You’re ready to sit down and finally build a comprehensive DR plan, but you only have your own perspective to guide you. Sure, there are lots of great best practice guides (like the one we link to at the end of this article), but you also need some practical guidance from those outside of IT to ensure the DR plan you build meets the specific needs of the business.
Know Who to Consult as you Begin Building your Disaster Recovery Plan
There are three influencers you should consult as you begin building your DR plan:
Your Executive Team
Executives are generally non-technical, and can easily be dismissed.
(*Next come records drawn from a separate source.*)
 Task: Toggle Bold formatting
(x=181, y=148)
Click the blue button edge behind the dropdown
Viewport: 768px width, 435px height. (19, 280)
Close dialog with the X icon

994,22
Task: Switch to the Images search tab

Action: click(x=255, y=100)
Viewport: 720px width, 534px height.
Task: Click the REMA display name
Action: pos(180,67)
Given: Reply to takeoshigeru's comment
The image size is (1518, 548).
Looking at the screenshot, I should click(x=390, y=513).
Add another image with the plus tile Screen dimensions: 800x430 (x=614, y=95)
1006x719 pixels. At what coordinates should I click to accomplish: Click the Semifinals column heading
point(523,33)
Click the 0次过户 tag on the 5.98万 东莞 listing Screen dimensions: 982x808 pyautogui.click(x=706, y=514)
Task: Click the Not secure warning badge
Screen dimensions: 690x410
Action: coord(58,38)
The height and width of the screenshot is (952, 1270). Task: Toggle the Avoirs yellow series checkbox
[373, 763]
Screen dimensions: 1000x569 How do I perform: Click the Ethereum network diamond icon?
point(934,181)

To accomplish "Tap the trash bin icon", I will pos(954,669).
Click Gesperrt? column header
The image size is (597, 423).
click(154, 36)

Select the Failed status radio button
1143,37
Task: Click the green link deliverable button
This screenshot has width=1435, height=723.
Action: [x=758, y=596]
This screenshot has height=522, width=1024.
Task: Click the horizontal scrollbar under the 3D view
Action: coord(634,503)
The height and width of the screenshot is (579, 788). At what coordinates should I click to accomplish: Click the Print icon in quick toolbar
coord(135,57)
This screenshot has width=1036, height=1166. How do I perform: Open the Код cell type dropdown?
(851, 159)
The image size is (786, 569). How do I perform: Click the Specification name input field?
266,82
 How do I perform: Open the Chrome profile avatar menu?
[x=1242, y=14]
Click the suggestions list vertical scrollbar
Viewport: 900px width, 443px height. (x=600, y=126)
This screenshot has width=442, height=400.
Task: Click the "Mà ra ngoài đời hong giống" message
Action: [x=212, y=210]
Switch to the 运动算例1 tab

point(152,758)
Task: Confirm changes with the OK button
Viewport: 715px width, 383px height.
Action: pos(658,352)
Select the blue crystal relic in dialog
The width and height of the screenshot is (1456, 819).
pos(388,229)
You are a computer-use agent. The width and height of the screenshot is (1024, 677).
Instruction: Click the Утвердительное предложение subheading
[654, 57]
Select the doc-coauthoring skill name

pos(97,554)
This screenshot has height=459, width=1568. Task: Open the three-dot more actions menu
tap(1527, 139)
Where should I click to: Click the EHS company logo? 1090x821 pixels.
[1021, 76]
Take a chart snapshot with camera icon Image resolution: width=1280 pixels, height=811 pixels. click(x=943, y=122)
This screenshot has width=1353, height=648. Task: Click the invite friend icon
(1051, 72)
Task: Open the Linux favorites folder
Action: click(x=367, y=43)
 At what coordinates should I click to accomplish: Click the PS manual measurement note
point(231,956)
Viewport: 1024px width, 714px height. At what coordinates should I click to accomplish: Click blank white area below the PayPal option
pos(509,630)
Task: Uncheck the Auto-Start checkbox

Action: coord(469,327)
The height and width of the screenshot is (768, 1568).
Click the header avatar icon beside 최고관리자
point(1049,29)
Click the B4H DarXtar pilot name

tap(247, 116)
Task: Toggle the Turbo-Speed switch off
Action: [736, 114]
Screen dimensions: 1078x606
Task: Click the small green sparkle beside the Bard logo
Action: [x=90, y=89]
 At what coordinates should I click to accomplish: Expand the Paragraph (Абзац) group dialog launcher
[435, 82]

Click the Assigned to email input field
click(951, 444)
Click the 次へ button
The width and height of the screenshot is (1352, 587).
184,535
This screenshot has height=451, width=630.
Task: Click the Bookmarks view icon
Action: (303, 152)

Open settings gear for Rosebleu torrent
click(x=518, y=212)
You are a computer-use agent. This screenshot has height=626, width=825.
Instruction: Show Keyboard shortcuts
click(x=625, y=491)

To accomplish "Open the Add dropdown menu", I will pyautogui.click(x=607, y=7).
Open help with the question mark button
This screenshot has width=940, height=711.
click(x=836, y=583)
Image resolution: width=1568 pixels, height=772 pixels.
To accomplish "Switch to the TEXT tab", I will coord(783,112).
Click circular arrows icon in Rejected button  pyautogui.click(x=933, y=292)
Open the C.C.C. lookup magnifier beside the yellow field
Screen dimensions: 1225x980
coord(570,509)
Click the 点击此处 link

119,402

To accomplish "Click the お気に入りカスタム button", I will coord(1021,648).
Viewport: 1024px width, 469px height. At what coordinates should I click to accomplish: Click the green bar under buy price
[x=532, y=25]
But they are the ones that will help you define the risk your DR plan should remediate, provide guidance around what should take priority, and are the ones that can influence the budget should it be needed to accomplish the goals of the plan.
Despite your years of IT experience, you still don’t measure up in expertise to the DR consultant or cloud service provider that has performed hundreds or thousands of recoveries in a wide range of disruption scenarios. These folks will be one of your most beneficial influencers, helping to marry your institutional knowledge about the data, systems, and applications you know better than anyone with their first-hand intimate understanding of how DR plays out in the real world.
You read that right – your non-technical users can have a massive influence on the success of a DR plan. Remember that the goal is not just to restore data, an application, or a service; it’s to restore operations. That means you need to include plans of both how to get users connected to and operational on your recovery infrastructure, as well as how to train the users themselves on what they need to do differently.
If your users are, generally, homogeneous – as in they are all remote or all in one office – this may be pretty easy. But if you have a complex userbase – some at home, some in Starbucks, some on the road, some in corporate offices, and some in shared office space – you have a varying set of user needs that is going to influence not just how they need to be trained, but more importantly, what the design of the recovery will look like. If you choose a simple recovery to the cloud for your applications and data, but it’s a nightmare for users to access it, you know that’s not the right answer.
Take the user perspective into consideration when crafting your DR plans.